▶ _Task item_: Which lines of the listing below contain the word "agent"? Copy each of them.

--- START ---

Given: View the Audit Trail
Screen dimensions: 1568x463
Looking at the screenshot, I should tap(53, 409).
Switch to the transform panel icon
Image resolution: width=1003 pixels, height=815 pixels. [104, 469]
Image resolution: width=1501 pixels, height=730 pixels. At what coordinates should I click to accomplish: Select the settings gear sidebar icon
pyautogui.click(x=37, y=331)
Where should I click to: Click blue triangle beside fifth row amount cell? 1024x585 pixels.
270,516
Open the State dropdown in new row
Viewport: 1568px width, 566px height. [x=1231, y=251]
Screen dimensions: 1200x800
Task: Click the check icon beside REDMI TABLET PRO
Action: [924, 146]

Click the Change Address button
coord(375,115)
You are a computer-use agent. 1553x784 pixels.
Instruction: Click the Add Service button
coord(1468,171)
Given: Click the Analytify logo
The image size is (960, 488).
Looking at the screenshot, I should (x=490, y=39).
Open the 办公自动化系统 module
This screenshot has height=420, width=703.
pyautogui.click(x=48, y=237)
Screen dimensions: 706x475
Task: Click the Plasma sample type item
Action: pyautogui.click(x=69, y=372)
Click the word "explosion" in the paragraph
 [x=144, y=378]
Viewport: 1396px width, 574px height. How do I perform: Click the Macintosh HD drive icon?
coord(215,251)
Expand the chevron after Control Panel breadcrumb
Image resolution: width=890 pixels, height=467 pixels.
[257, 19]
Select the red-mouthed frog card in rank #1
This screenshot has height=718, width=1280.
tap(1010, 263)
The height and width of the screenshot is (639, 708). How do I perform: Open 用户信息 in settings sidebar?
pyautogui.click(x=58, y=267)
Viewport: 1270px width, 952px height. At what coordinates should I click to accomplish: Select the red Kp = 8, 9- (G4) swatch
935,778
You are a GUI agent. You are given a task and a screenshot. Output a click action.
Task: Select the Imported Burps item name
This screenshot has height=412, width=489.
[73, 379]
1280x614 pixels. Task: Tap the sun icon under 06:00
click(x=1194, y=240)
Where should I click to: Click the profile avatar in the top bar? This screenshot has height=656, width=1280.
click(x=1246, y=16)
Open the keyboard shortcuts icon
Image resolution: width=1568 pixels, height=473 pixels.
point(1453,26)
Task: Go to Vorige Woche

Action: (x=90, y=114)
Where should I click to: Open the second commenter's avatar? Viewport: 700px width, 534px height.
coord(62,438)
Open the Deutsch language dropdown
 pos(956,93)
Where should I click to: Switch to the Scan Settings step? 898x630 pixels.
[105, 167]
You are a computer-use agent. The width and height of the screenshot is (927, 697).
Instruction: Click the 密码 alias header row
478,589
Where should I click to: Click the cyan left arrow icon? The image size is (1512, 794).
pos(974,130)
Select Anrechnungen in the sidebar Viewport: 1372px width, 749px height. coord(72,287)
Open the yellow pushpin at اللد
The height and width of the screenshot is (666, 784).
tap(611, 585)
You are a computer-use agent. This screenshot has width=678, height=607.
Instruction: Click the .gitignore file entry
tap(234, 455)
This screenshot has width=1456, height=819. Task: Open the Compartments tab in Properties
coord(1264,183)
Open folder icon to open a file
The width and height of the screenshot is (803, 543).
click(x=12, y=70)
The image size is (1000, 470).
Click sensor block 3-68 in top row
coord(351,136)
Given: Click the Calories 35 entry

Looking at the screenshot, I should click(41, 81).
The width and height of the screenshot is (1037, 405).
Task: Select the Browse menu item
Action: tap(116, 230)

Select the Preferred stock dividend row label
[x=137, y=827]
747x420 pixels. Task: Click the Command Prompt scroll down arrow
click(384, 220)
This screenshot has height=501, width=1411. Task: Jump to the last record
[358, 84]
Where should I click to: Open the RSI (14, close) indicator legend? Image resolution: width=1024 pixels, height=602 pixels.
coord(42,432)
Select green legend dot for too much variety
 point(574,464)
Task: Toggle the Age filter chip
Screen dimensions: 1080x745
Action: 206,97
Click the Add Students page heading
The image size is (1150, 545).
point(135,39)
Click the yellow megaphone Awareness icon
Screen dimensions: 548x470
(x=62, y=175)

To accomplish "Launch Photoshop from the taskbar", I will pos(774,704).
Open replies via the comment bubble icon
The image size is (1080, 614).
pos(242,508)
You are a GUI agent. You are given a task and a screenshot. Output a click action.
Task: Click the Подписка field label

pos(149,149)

--- END ---

▶ _Output below_:
You are a computer-use agent. 1553x784 pixels.
You are a GUI agent. You are given a task and a screenshot. Output a click action.
You are a computer-use agent. The width and height of the screenshot is (927, 697).
You are a computer-use agent. This screenshot has width=678, height=607.
You are a GUI agent. You are given a task and a screenshot. Output a click action.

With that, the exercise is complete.